課題概要 ▸ 聖書における熱心さを扱った本文に基づき、熱心党がギリシャ語の使用を認めなかった理由を答えてください。

本文 ▸
>>
聖書には、神に熱心に仕える人々が数多く登場します。たとえば、祭司ピネハス(民数25:12)、律法熱心なイスラエル人たち(ローマ11:2)、コロサイ人エパフラス(コロサイ4:13)、熱烈なユダヤ教徒だったパウロ(ガラテヤ1:14)、主の聖徒たち(テトス2:14、黙示録3:19)などです。しかし彼らの行動を良く吟味してみると、「熱心さ」は、肯定的かつ否定的の両方の意味を持っていることがわかります。言い換えれば、熱心さは、必ずしも神の御心を行っているかどうかのはかりにはならないということです。ひたすら御心を求め、神に栄光を帰すときのみ、清く正しい熱心さとされます。御心にかなう熱意とは、真の信仰を追求し、それを体現することへの情熱で燃えていることです。

これは、狂信的な献身の思いを持つこととは全く異なります。熱心さを良きものとするためには、心からの献身(神のご性質の中に表される)と狂信主義(自分自身の肉で表される)がはっきりと区別される必要があります。

イエスの時代、『熱心党』、あるいは『スカリー』と呼ばれる狂信的な一派が存在しました。彼らは、「神以外のどんな支配者も、イスラエルはきっぱりと拒絶するべきだ」と考えていました。彼らは税金を払うことを拒絶し、政府の役人に対して略奪と殺りくを繰り返し、異教の象徴だとしてギリシャ語の使用を認めませんでした。そして、支配者であるローマに対抗して戦いました。熱心党は、目標を達成するためなら、陰謀や暴力、詐欺行為を使うことをためらいませんでした。イスラエルの主権がユダヤ人にあること、そしてイスラエルの神のみを礼拝することを求めた彼らの動機そのものは、間違いではありませんでした。しかし行いがあまりにも狂信的で、またその熱心さにはあわれみや愛が欠けていましたから、聖書のメッセージとは相反するものでした。新約聖書では、このグループについて、「熱心党のシモン」(ルカ6:14)という記述で触れられています。おそらく他の弟子たちも、熱心党の政治的、宗教的な教えを深く受けていたことでしょう。しかしイエスは、熱心党の思想、方法論を否定しています。
<<
保存データ ▸
>>
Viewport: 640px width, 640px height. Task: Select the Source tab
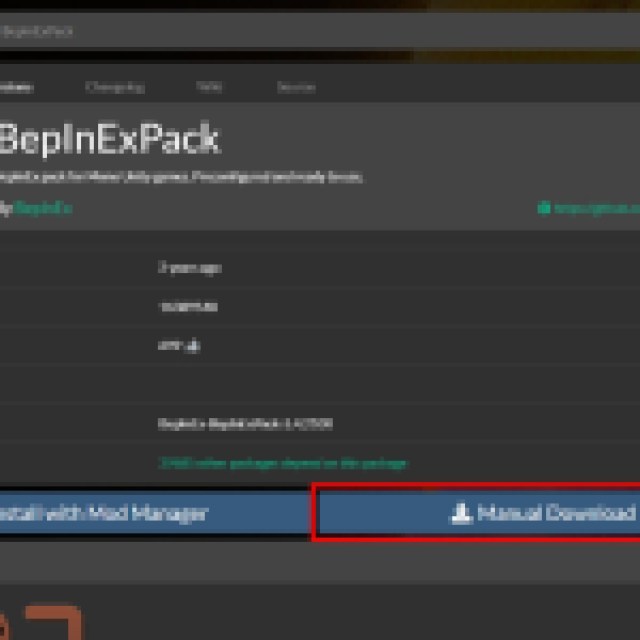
<<
解答全文 ▸ ギリシャ語を異教の象徴だとしたためです。